Material to process –

[Start of Attachment]

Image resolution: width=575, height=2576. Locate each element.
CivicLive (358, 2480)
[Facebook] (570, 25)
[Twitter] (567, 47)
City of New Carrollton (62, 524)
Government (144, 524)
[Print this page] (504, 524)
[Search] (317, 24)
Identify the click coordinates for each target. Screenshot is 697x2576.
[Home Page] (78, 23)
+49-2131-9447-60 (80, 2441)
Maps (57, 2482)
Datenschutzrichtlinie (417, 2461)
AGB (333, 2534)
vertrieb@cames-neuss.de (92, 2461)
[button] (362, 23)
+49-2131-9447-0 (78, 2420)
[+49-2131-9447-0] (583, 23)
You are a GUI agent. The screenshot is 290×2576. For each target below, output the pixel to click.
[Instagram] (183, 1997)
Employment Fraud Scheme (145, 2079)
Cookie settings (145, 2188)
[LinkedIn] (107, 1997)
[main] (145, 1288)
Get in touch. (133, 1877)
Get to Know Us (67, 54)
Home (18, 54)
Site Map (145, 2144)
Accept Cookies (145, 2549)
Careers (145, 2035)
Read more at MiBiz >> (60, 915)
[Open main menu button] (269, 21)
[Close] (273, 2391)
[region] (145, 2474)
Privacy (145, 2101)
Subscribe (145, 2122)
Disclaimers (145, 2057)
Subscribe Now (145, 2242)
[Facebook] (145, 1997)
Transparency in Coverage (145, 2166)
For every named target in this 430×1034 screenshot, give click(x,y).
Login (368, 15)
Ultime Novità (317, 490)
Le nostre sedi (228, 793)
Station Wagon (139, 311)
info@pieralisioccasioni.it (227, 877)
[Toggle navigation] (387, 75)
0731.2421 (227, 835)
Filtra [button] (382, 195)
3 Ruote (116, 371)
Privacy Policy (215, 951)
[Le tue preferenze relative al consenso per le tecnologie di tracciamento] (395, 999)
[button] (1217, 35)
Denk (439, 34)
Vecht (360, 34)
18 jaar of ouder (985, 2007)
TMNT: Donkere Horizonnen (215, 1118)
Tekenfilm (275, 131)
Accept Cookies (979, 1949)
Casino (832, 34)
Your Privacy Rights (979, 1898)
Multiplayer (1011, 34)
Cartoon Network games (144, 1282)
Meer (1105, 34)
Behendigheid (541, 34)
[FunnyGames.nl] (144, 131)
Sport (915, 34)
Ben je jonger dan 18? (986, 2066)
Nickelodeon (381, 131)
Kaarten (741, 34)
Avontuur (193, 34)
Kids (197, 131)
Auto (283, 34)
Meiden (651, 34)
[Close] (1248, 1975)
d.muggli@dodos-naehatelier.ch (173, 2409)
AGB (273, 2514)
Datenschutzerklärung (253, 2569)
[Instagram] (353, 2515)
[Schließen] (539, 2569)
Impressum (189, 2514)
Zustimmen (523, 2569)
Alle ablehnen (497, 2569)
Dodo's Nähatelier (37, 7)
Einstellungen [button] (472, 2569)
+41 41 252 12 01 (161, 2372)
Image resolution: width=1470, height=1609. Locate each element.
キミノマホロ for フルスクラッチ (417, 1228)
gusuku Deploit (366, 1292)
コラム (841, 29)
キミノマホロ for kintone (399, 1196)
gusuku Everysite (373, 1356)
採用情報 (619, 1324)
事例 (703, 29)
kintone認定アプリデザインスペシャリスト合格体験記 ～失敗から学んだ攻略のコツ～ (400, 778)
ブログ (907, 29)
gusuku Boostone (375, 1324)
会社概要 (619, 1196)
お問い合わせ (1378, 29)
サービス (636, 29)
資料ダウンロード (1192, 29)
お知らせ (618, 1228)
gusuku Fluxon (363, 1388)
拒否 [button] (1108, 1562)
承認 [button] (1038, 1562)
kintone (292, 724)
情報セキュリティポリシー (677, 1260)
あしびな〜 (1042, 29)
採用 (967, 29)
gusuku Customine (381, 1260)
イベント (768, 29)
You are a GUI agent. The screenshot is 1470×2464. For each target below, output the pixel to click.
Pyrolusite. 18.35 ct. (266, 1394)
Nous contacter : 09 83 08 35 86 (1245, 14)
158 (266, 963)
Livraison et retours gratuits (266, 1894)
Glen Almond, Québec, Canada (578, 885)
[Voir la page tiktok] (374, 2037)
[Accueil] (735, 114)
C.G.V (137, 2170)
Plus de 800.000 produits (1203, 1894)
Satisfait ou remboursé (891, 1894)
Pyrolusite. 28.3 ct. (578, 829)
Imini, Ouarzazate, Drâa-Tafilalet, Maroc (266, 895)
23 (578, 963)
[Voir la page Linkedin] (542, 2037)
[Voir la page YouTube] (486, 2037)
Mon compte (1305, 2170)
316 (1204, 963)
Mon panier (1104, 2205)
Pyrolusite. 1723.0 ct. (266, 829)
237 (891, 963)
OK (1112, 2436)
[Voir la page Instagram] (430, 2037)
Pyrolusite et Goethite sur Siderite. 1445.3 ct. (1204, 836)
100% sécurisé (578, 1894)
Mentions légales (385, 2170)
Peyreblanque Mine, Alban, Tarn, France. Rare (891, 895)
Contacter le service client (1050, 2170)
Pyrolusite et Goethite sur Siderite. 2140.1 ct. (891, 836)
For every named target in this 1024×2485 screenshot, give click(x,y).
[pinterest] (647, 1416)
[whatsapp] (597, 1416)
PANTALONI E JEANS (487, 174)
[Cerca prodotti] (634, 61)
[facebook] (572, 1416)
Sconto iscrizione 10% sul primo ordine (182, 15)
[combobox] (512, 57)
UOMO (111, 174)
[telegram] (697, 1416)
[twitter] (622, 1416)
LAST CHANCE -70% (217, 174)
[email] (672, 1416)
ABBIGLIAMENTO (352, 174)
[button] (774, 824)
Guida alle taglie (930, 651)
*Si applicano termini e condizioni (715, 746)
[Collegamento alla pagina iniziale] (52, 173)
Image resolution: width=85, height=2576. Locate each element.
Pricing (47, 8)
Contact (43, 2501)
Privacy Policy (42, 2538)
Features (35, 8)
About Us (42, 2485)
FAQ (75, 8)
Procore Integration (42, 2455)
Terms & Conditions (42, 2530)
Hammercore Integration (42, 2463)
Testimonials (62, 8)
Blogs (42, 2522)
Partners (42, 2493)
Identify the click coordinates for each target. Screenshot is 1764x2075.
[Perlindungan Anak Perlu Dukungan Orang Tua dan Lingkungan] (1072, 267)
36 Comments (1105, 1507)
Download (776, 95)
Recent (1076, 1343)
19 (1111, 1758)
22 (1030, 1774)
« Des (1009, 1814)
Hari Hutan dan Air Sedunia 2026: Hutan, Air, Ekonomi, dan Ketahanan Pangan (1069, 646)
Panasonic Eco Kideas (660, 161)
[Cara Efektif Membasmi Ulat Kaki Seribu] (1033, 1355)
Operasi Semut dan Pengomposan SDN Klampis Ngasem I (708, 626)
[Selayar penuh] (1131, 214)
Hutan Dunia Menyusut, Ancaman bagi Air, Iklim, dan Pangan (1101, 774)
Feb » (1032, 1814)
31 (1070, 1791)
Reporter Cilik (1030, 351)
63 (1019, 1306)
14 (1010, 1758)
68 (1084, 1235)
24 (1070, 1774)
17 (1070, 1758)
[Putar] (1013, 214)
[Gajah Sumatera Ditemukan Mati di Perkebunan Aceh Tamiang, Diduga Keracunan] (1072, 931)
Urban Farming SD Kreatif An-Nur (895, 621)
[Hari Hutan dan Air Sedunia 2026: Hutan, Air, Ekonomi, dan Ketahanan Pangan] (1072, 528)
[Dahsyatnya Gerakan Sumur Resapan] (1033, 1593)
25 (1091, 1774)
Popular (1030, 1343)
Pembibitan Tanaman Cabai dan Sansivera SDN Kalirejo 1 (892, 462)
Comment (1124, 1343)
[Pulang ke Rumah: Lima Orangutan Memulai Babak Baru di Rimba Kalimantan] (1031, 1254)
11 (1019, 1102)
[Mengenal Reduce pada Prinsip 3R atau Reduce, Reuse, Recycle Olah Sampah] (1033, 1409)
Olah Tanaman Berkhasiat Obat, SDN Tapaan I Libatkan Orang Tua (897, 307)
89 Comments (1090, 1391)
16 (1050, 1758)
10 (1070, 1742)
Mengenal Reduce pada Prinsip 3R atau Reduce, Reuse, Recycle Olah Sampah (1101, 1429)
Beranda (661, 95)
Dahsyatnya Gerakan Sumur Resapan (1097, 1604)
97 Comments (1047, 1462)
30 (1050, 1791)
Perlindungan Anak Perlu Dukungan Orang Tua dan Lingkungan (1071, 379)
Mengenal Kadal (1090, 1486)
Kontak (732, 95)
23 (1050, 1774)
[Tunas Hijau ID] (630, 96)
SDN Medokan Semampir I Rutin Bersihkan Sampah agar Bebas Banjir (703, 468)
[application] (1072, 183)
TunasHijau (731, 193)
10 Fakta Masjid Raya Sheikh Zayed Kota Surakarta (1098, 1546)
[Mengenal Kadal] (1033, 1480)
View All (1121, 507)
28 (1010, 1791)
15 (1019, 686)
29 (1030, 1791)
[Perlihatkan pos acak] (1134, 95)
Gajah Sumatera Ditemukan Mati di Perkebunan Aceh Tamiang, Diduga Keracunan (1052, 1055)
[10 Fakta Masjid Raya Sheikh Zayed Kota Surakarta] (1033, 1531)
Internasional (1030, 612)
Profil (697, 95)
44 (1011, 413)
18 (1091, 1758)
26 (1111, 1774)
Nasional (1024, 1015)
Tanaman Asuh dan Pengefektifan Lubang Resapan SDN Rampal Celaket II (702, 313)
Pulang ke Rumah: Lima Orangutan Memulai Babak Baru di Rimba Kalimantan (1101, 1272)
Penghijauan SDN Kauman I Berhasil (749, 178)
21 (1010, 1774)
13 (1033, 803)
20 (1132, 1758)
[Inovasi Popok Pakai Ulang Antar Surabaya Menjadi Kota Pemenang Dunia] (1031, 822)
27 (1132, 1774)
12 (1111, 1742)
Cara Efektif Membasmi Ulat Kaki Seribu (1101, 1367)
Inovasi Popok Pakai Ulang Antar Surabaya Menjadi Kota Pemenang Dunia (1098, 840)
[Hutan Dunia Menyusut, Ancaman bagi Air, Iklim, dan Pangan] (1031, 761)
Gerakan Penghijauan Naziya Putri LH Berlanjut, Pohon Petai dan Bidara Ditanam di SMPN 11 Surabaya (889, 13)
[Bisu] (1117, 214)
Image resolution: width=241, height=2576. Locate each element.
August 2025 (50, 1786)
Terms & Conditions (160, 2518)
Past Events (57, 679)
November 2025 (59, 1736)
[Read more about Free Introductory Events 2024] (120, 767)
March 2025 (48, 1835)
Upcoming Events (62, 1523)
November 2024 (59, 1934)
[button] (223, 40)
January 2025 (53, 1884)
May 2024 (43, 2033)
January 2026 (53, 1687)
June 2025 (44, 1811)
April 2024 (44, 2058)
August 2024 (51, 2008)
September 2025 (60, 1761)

[End of Attachment]

Activity –
Search the entries for the string "Lima". Copy every line that has it.

Solution below –
[Pulang ke Rumah: Lima Orangutan Memulai Babak Baru di Rimba Kalimantan] (1031, 1254)
Pulang ke Rumah: Lima Orangutan Memulai Babak Baru di Rimba Kalimantan (1101, 1272)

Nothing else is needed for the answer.